Code for Flexibility: A Manifesto - moconnor
http://coderoom.wordpress.com/2010/04/16/code-for-flexibility-a-manifesto/

======
briandoll
This reads more like a novel than a manifesto, but the gist is good. I think
the name is misleading too, which doesn't help when you're trumpeting a
manifesto.

When I read 'Code for Flexibility' I hear the antithesis of 'YAGNI', and think
of large Java projects where every class implements interface and every
interface has one and only one implementation. Yech.

The article makes some good points though, that could benefit from a
restating. "This too, shall change" might be a good mantra for those writing
software in almost all environments. "Don't get too attached" speaks more to
me than "Code for Flexibility".

Change happens, we're evolving as a community to embrace that. Coding (up
front) to anticipate change later, is a bad move, which while not the point of
the article, is how I read the title and many of the headlines therein.

------
bobwaycott
A very interesting read for the most part.

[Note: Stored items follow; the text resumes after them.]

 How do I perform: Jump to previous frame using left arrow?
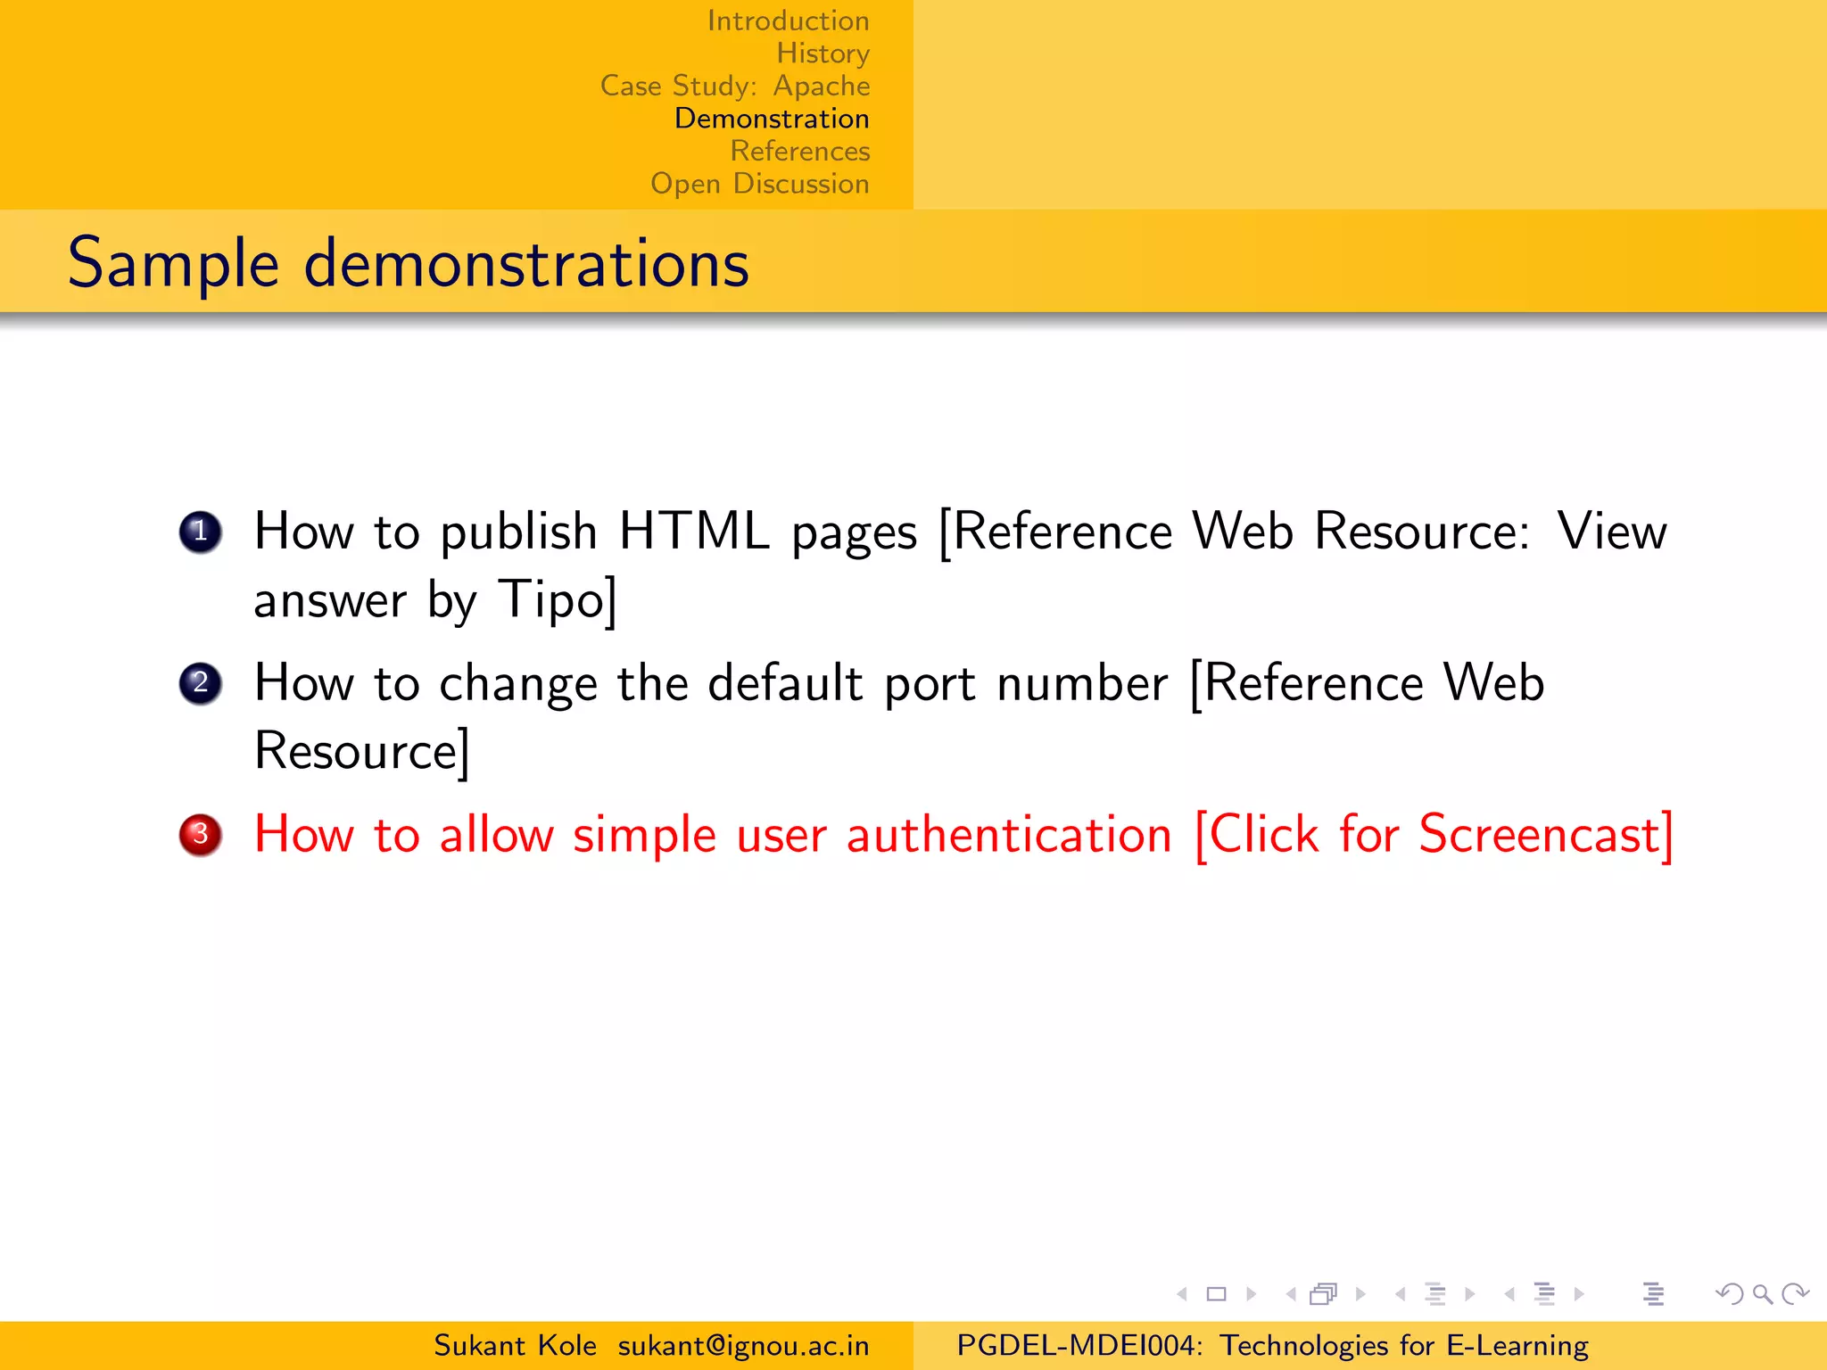tap(1291, 1294)
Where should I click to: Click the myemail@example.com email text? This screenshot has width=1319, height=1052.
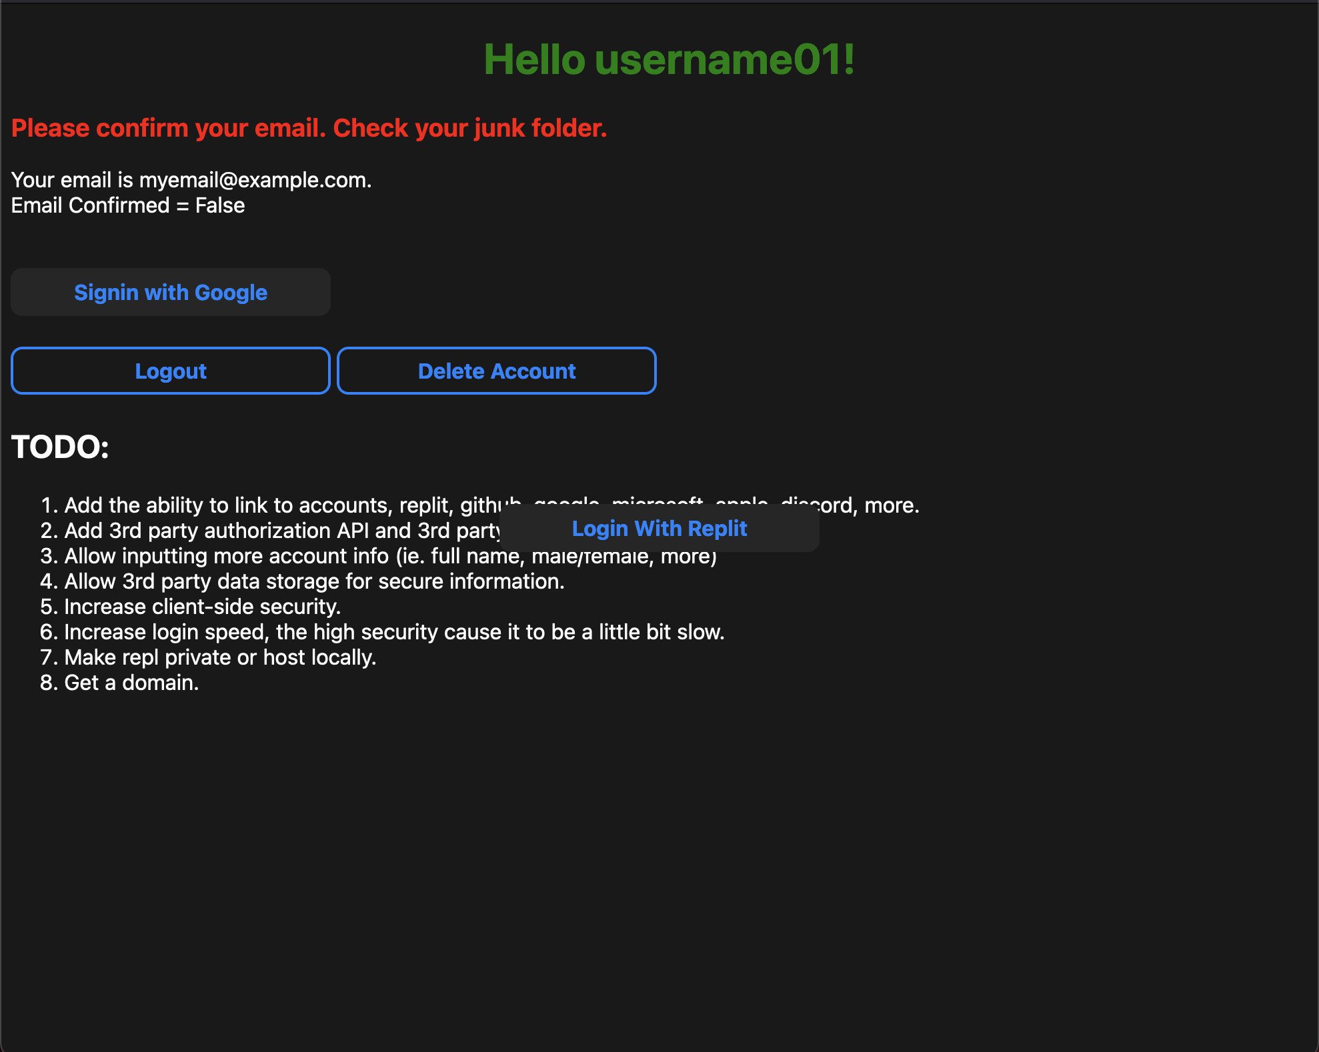click(x=253, y=180)
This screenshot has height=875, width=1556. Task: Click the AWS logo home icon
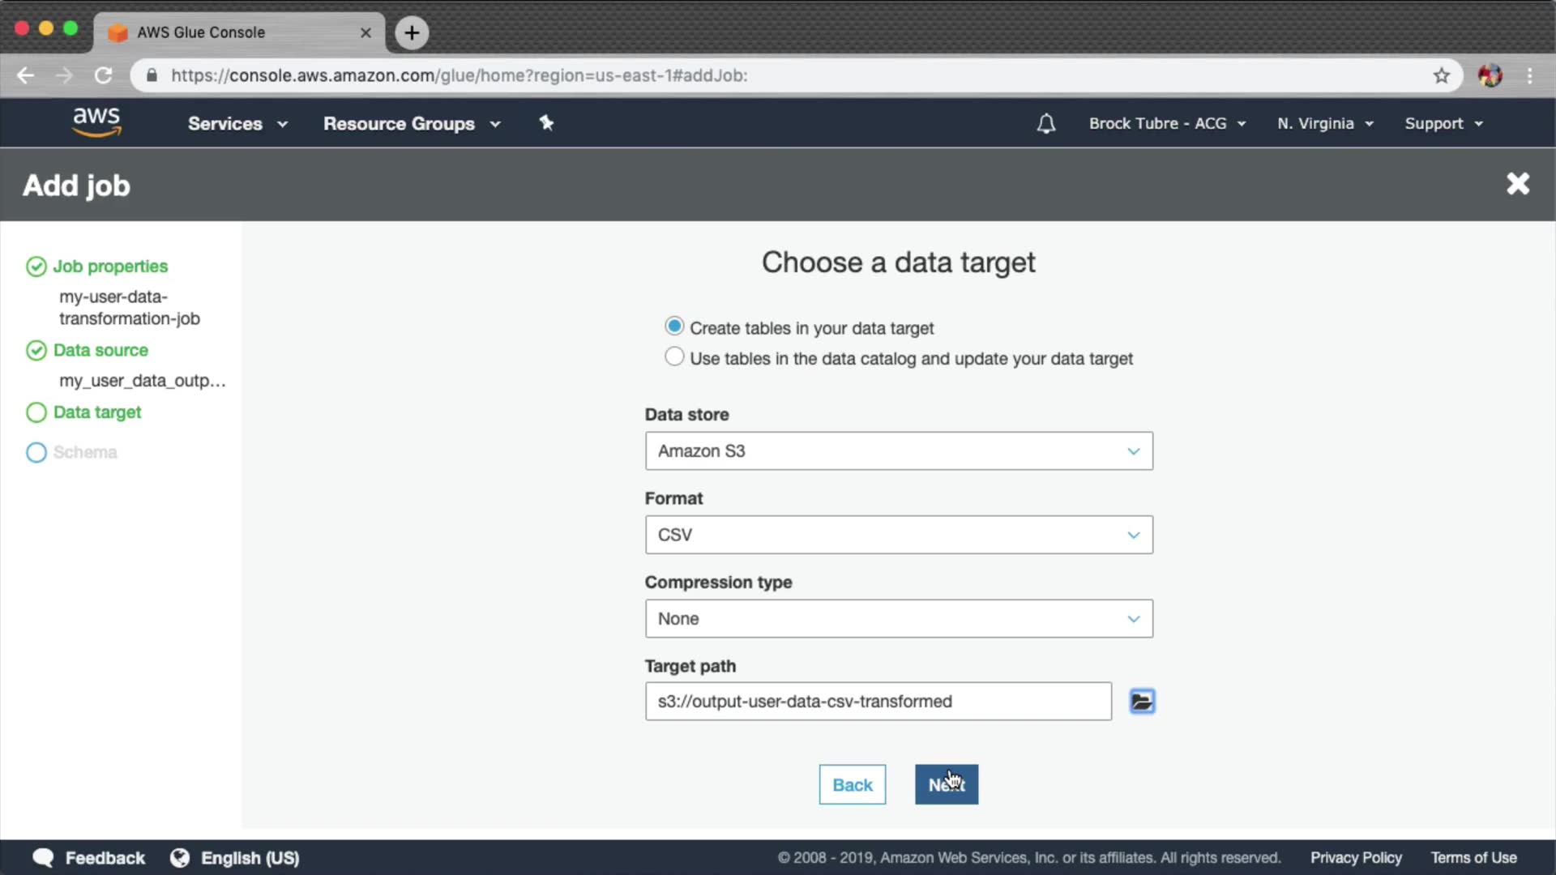click(96, 122)
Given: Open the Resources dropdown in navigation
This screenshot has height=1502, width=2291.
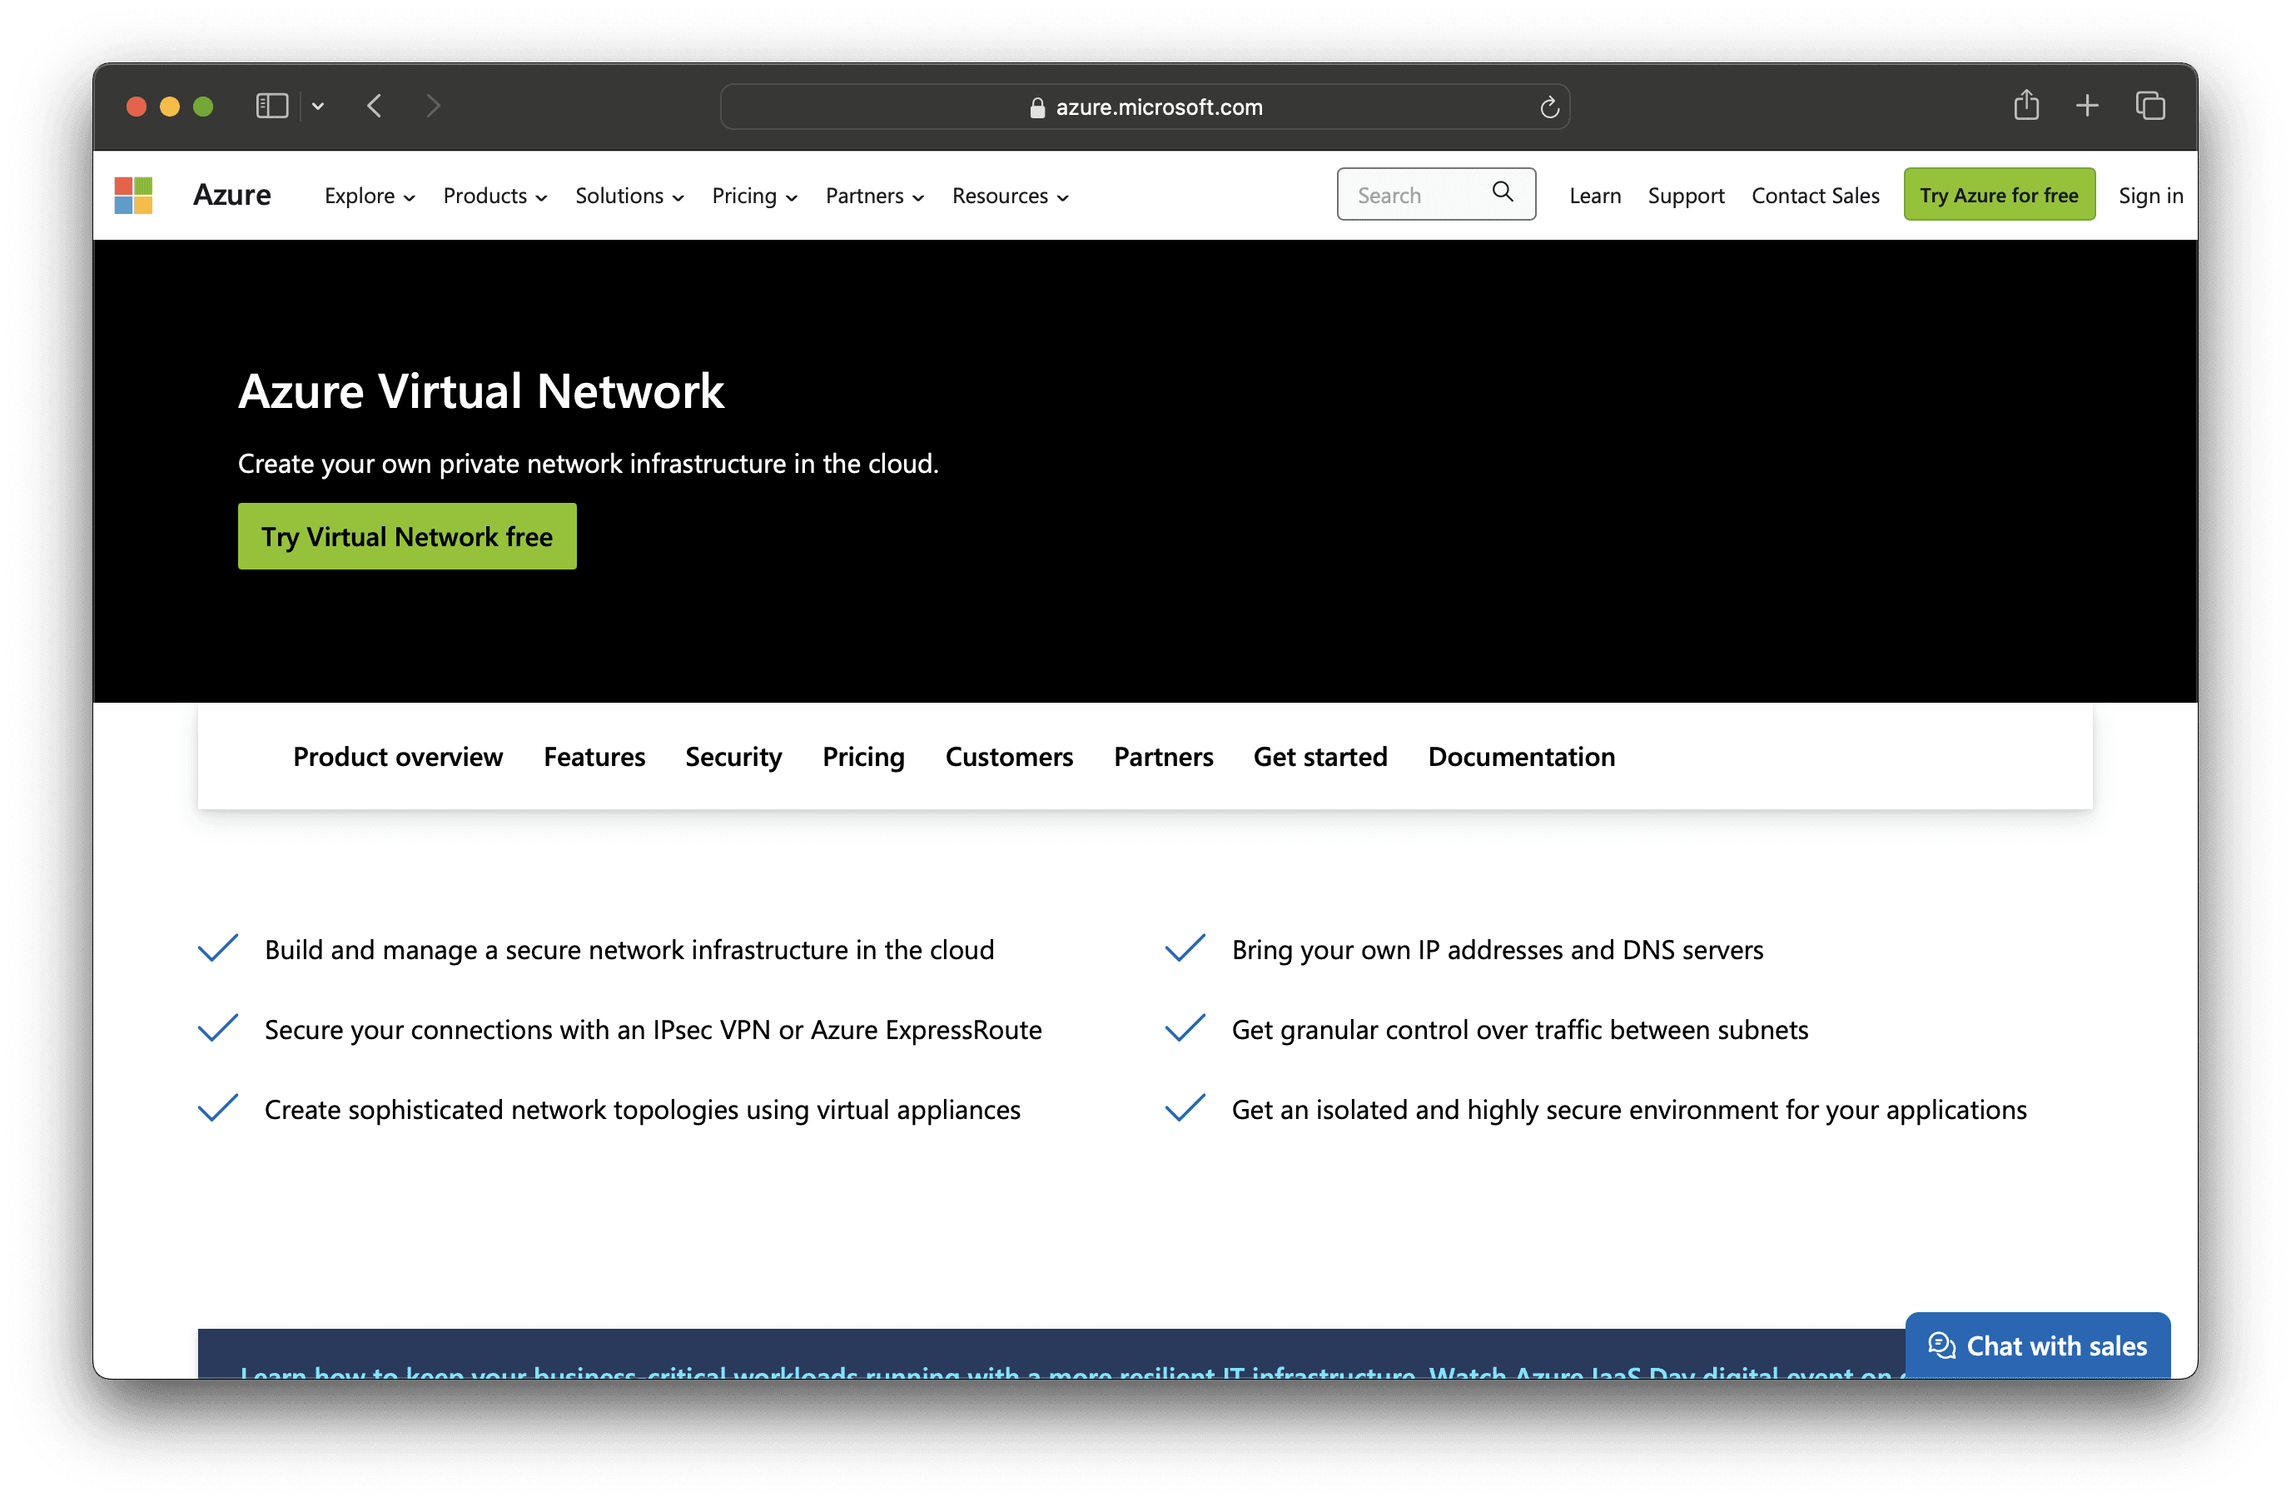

I worry this kind of call to action
will send a noob off in the wrong direction, even before they've actually
learned the meaning and lessons behind what the author is hoping to prevent.

Personally, I think the biggest problem I find in other people's code smacks
right up against the author's main point--it encapsulates one person's
timestamped reasoning on a problem, and didn't keep in mind that that might
either be wrong, or drastically change in the future.

I'd love to come across more 'flexible' code, but I'd be far happier to come
across more code that is well-reasoned and thought out in a manner that makes
inheriting said code to be more than a royal PITA.